It’s Not Eggnog, It's Ponche a Crème

Ponche a Crème (also known as ponche de crème) is sometimes described as the spiked eggnog of Trinidad and Tobago. And sure, it has eggs in a creamy base, plus nutmeg, too. But this Christmas-time libation isn’t eggnog. It’s better.

As a kid growing up in south Trinidad, I had a less-than-discerning palate. However, when my mother made me a rum-free version of ponche a crème, I loved the way the flavors danced on my tongue.

Unlike eggnog, which can be cloying and one dimensional, ponche a crème has range. It sings with some of the island’s most intriguing ingredients: citrus, spice, rum. The heady presence of lime zest and the orangey-botanical notes found in Angostura bitters joust with the buttery heft of the eggs. Nutmeg’s warm and nutty sweetness leans into the drink’s creaminess.

Despite the amount of milk employed, the dairy isn’t the star of ponche a crème—it plays a supporting role and allows the real star, rum, to shine. Some believe that the “ponche” in ponche a crème comes from the addition of Puncheon rum: a hold-on-to-your-hat sort of spirit that registers at 75 percent alcohol by volume. When a glass of ponche a crème is poured over ice, the rum—clean, grassy and sweet—is the first thing on the nose, the last thing on the taste-buds. It lingers on the mind.

Like many culinary traditions, Ponche a Crème doesn’t have a tidy lineage that can be succinctly pegged to a specific moment in history. It harkens back to a time when commodities such as milk, eggs, and spirits were enjoyed solely by aristocrats. During Caribbean colonialism, when sugar and slavery anchored the British presence in the West Indies, the combination of dairy and spirits became a drink enjoyed only by the elite, emblematic of prosperity and good fortune.

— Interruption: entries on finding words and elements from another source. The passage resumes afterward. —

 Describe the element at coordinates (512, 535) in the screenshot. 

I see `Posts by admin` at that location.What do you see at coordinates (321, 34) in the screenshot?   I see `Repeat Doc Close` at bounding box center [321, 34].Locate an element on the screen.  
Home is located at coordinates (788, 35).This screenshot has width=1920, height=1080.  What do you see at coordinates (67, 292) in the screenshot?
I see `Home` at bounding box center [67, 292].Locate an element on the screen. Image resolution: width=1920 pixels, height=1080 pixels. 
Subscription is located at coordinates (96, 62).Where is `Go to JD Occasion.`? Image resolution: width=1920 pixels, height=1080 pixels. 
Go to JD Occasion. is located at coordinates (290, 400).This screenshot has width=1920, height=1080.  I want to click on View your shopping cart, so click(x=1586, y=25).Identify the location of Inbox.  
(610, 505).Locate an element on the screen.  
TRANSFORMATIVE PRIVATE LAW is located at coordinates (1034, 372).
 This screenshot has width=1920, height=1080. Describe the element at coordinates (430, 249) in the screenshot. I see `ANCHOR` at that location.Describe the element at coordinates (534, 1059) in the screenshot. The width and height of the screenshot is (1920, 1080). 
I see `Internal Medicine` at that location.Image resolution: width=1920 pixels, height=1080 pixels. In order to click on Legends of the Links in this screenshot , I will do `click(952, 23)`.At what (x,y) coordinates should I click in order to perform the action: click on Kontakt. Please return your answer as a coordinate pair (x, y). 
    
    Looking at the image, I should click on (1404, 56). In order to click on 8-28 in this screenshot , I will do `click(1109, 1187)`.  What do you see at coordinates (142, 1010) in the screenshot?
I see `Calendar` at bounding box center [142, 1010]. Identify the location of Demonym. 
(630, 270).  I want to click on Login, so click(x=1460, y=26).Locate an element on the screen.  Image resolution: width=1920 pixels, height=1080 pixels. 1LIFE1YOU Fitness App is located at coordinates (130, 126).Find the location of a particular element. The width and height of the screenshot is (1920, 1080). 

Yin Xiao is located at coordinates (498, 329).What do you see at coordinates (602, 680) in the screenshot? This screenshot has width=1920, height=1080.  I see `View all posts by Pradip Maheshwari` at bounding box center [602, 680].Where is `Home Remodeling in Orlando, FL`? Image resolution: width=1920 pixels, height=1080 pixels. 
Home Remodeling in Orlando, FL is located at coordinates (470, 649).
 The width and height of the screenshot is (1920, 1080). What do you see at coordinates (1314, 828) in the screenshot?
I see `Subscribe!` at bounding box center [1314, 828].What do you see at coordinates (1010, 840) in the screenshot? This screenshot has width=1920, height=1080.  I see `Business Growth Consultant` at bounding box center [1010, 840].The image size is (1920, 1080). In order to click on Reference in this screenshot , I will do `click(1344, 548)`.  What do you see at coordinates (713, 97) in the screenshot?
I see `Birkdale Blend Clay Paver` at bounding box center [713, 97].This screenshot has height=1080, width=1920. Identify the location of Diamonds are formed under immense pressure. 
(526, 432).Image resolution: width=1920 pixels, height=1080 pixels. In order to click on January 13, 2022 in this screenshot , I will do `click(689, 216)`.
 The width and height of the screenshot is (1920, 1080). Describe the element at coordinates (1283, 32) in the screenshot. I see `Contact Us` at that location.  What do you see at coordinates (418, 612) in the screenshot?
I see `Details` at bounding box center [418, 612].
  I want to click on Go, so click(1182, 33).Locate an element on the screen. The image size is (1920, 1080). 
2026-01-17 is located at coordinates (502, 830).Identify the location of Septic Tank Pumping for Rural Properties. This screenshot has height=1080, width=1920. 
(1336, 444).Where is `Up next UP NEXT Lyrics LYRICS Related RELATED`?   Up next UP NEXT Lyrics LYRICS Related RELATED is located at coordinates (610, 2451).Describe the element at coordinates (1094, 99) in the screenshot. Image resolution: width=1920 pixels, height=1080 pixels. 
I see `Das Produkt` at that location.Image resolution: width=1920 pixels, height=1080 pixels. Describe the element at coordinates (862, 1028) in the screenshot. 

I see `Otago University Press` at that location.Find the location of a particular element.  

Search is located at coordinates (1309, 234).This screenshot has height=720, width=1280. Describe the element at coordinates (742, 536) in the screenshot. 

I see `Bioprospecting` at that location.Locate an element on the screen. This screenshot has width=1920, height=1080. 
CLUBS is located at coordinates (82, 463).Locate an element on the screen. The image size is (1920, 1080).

Fast forward to today. In Trinidad and Tobago, ponche a crème has shed most of its colonialist pomp but not its appeal. It’s no longer a beverage for the well-heeled but a symbol of national pride, beloved by Trinidadians of all classes. Every December, a melodious calypso song swirls through homes, bars, and hotels:

On Christmas Day, when Big Ben alarm six thirty We are underway to begin this festivity Later in the evening, we passing through Picadilly Everybody dancing and singing the same melody. Drink a rum and a punch-a-crema, drink a rum...

We drink a rum. Rum allows the brutal past of plantation slavery to move from the periphery of one’s memory to the forefront. Rum could not exist without the enslaved Africans who harvested and refined the sugarcane, who produced the molasses, and who found that fermenting (and later distilling) turned the molasses into rum. And this is the higher art that ponche a crème embodies: in this one drink, the Caribbean’s past, pain, emancipation, and resurgence is tasted and celebrated. Ponche a crème is nothing like eggnog; it’s better.